------ Task data ------

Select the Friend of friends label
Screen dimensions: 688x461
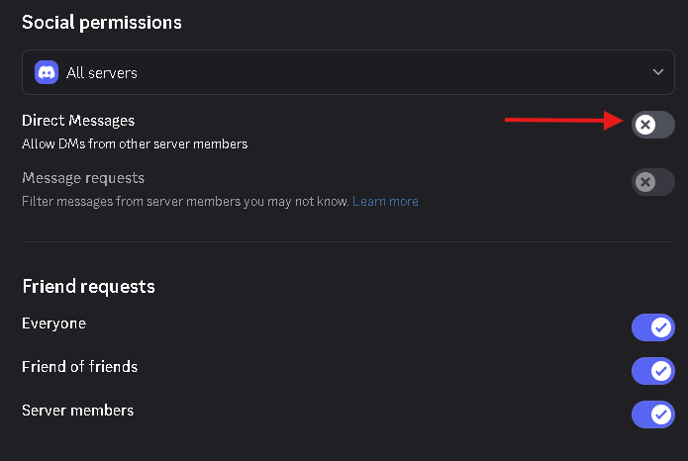80,367
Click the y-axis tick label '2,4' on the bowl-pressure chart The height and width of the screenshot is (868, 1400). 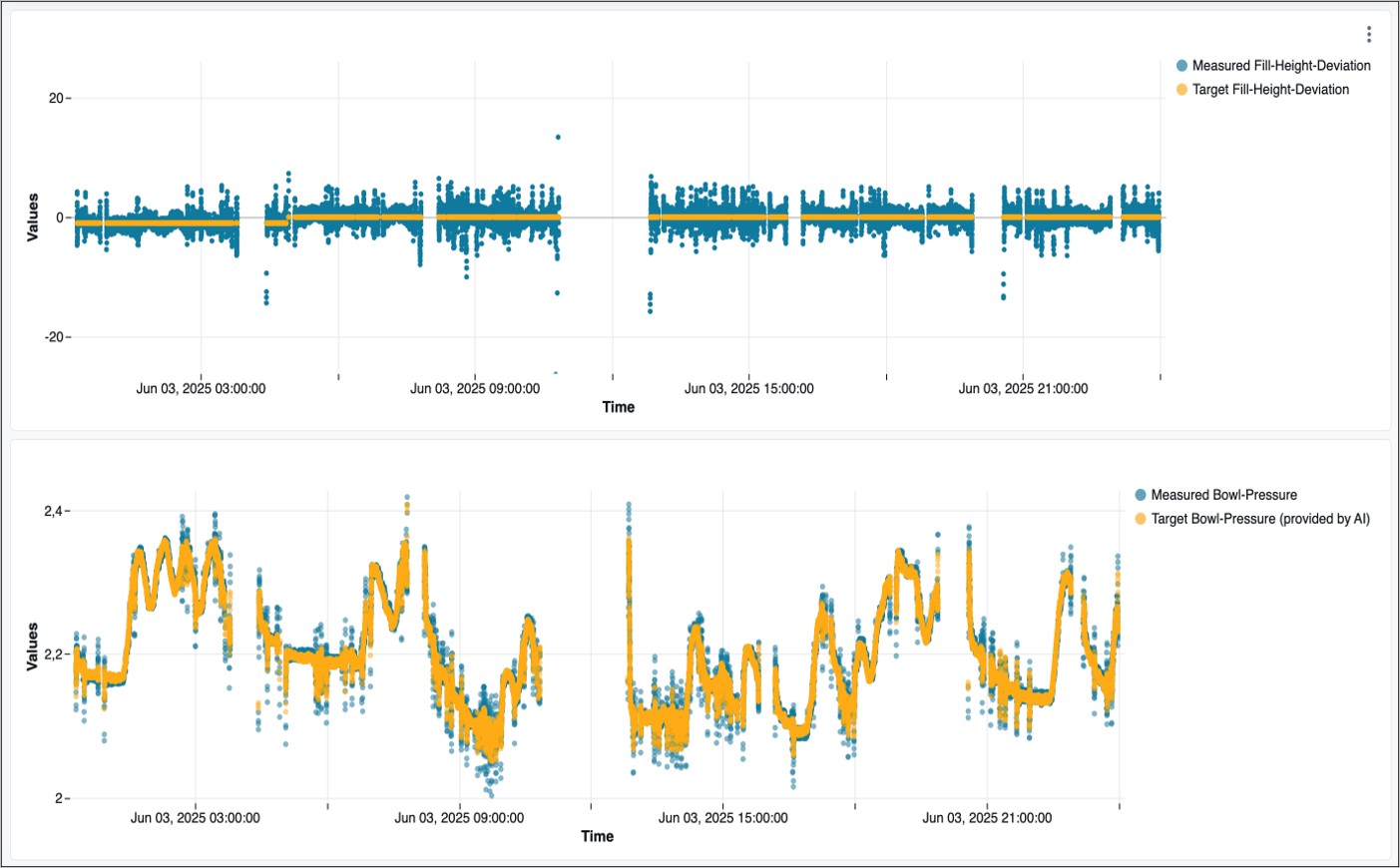pos(53,511)
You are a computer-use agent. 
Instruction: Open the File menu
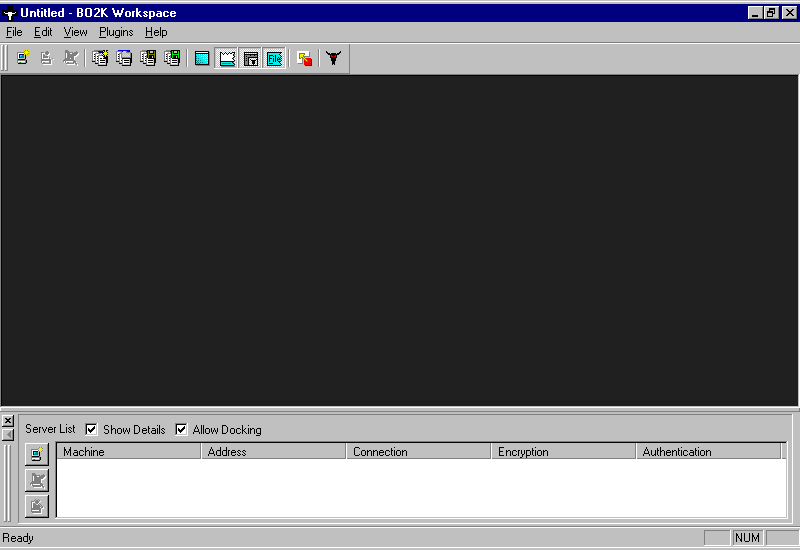(14, 32)
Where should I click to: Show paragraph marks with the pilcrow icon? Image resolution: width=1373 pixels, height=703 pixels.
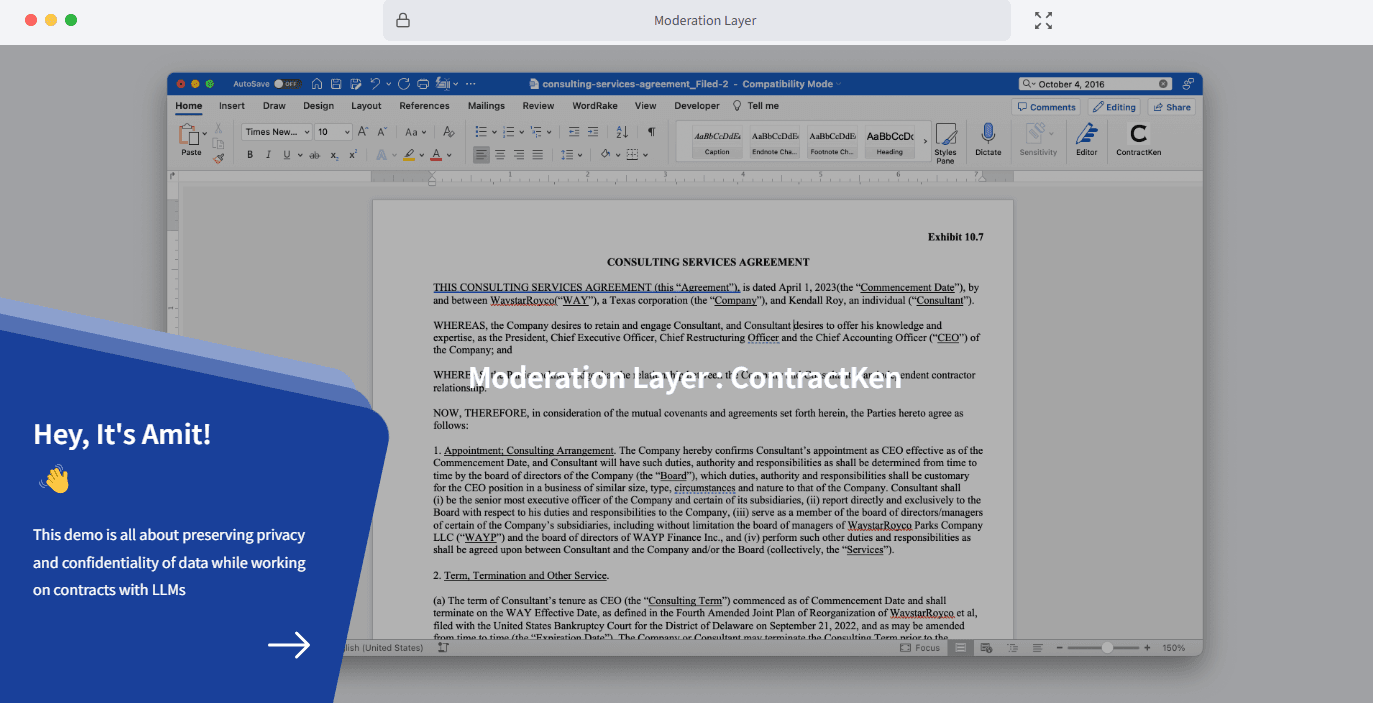click(x=651, y=131)
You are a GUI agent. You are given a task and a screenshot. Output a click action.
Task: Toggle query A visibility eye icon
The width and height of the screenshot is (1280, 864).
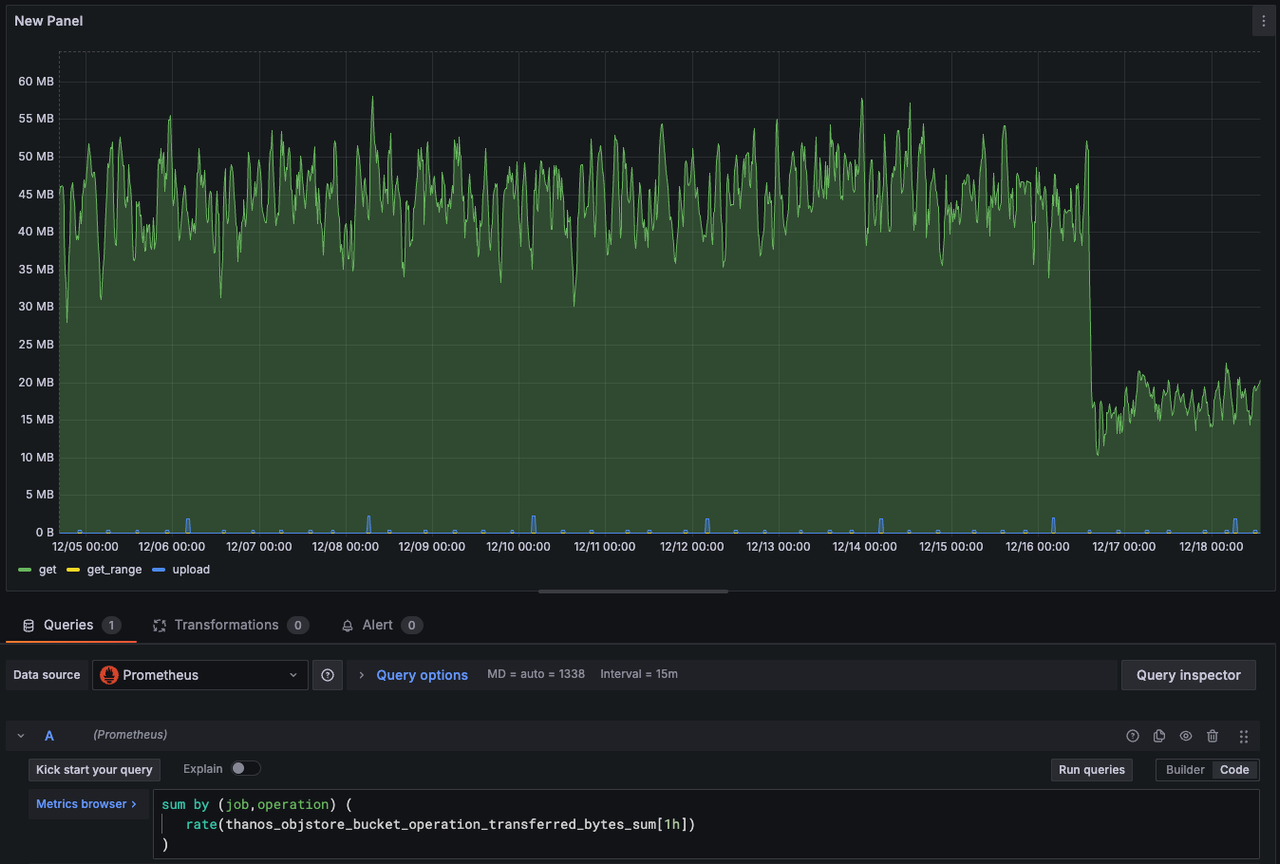[x=1185, y=736]
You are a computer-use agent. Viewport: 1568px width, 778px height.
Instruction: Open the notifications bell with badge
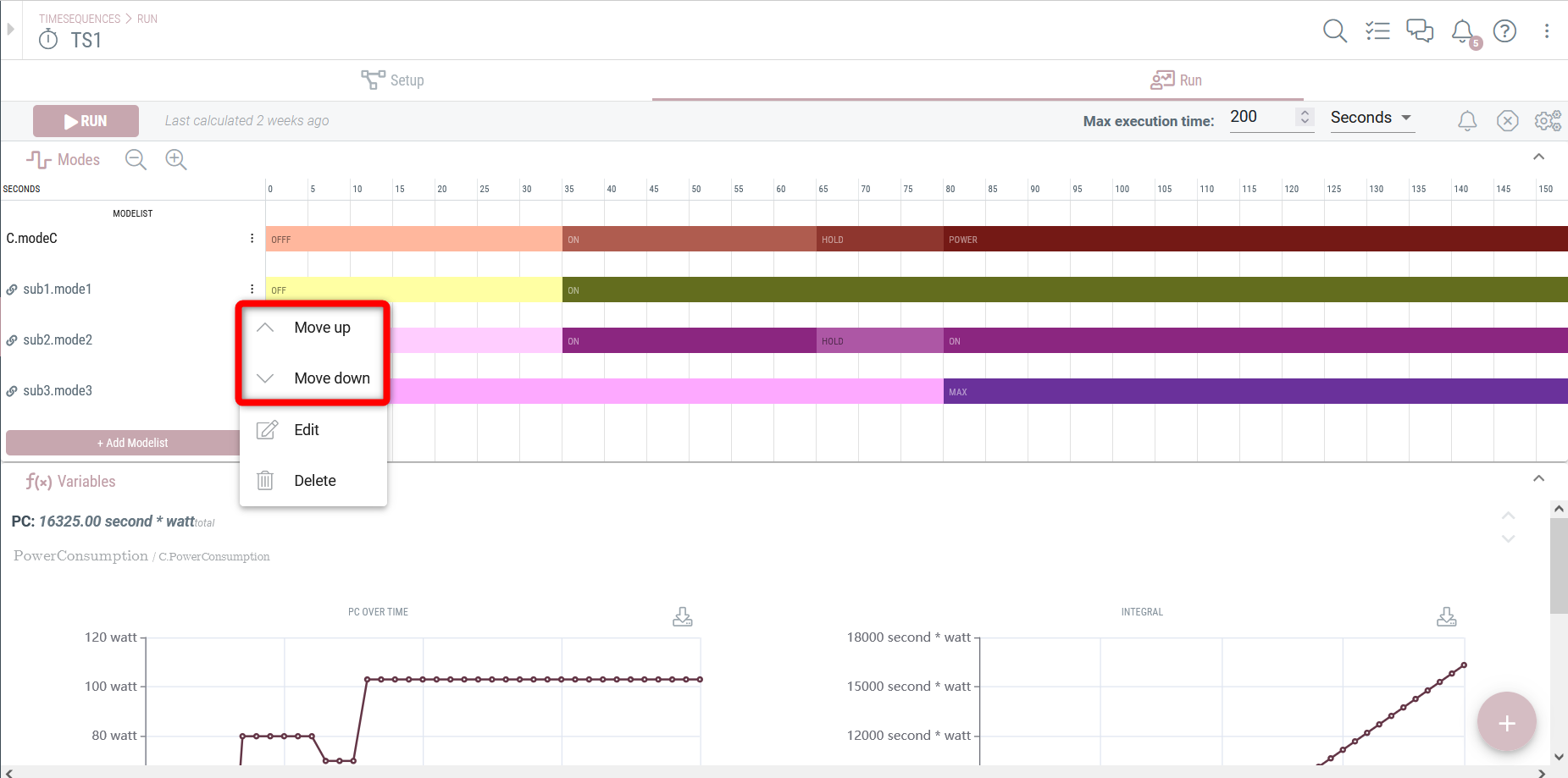tap(1465, 33)
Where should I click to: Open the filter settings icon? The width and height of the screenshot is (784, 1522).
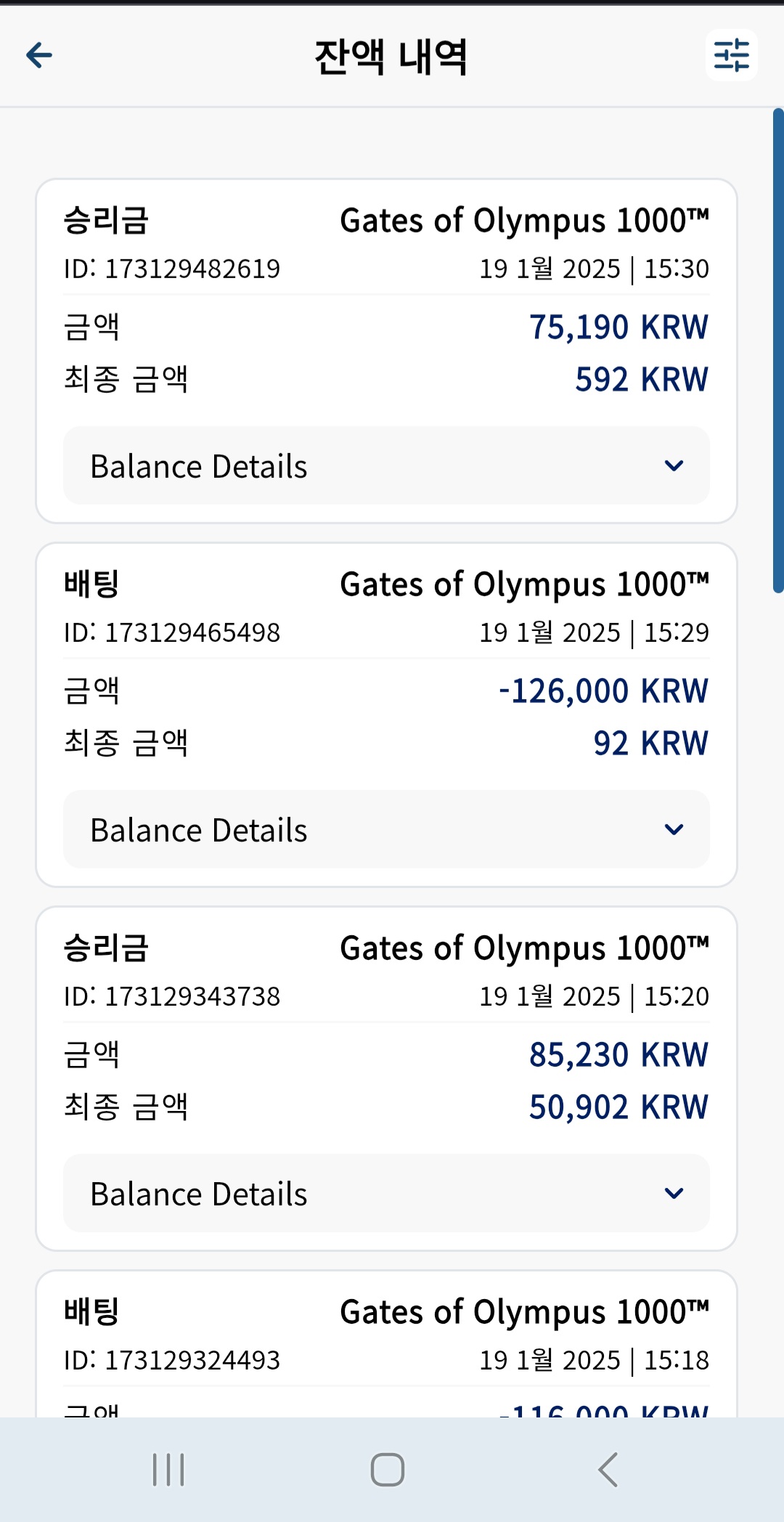pos(732,55)
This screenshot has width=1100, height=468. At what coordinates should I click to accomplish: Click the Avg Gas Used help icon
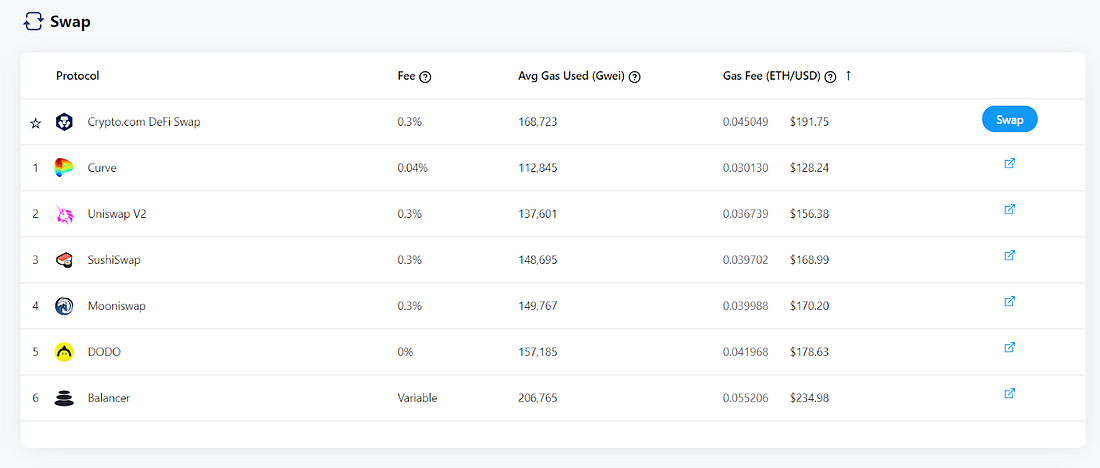pyautogui.click(x=635, y=76)
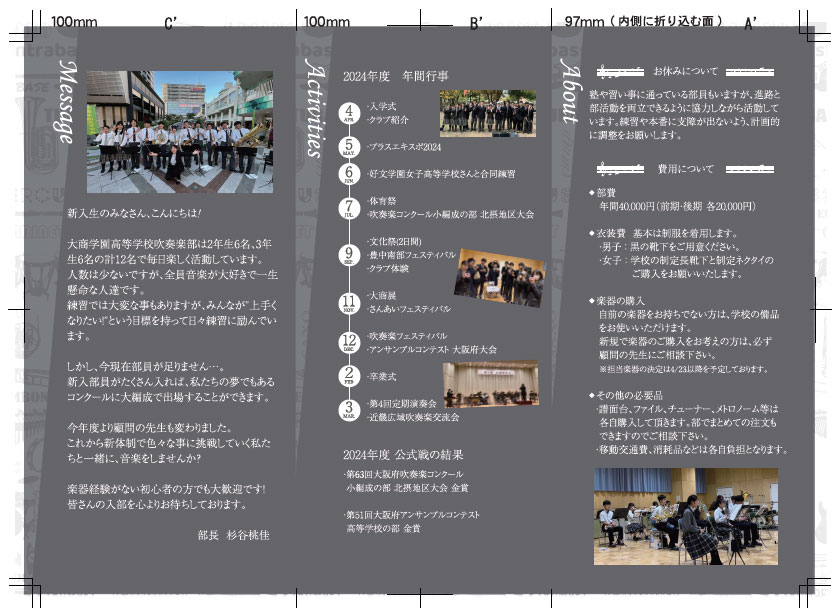The height and width of the screenshot is (608, 832).
Task: Click the vertical 'Activities' title
Action: click(314, 107)
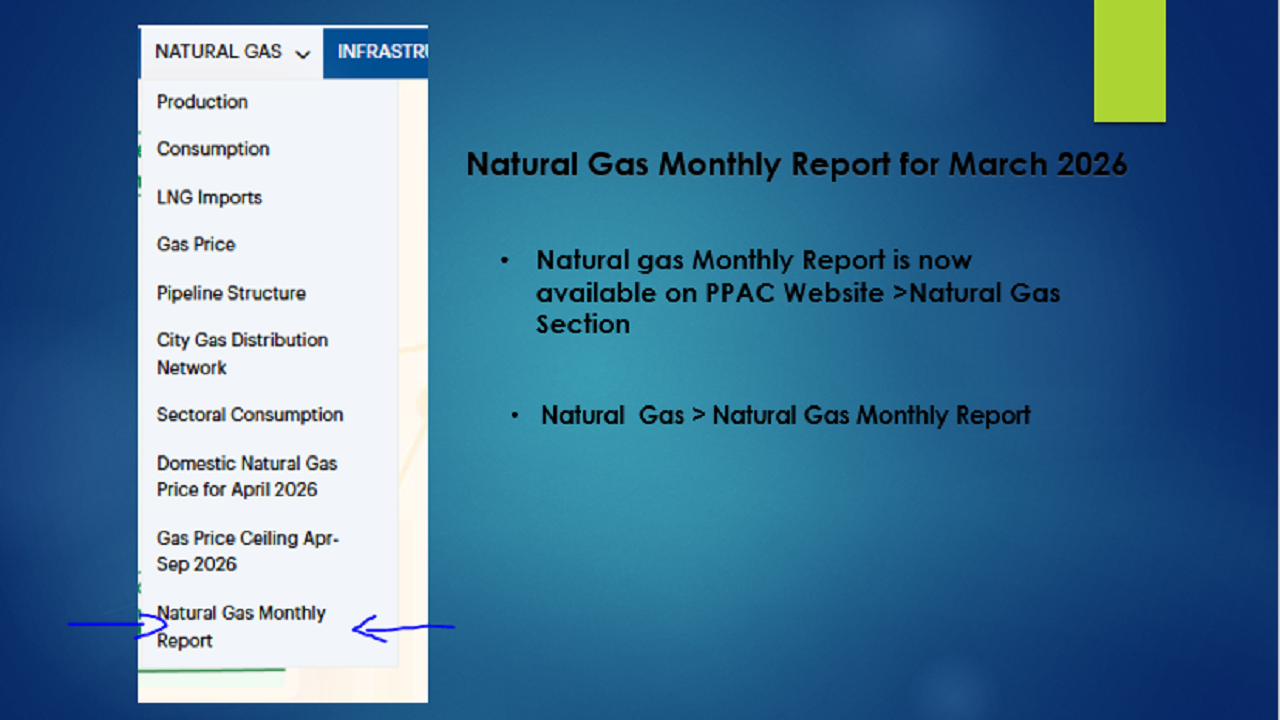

------

• _Task objective_
Copy the records from the line containing "Where should I click to: Show" through the end of the records, leaving out the pictures.

• _Response to this exercise_
Where should I click to: Show paragraph marks with the pilcrow icon? Image resolution: width=1373 pixels, height=703 pixels.
click(x=651, y=131)
You are a GUI agent. You are given a task and a screenshot. Output a click action.
Task: Toggle query A visibility eye icon
The width and height of the screenshot is (1280, 864).
[x=1185, y=736]
You are a computer-use agent. Viewport: 1568px width, 778px height.
Instruction: Open the notifications bell with badge
tap(1465, 33)
Where should I click to: Open the filter settings icon? The width and height of the screenshot is (784, 1522).
pos(732,55)
This screenshot has width=1100, height=468. At what coordinates should I click to accomplish: Click the Avg Gas Used help icon
pyautogui.click(x=635, y=76)
The height and width of the screenshot is (608, 832).
Task: Click the vertical 'Activities' title
Action: click(314, 107)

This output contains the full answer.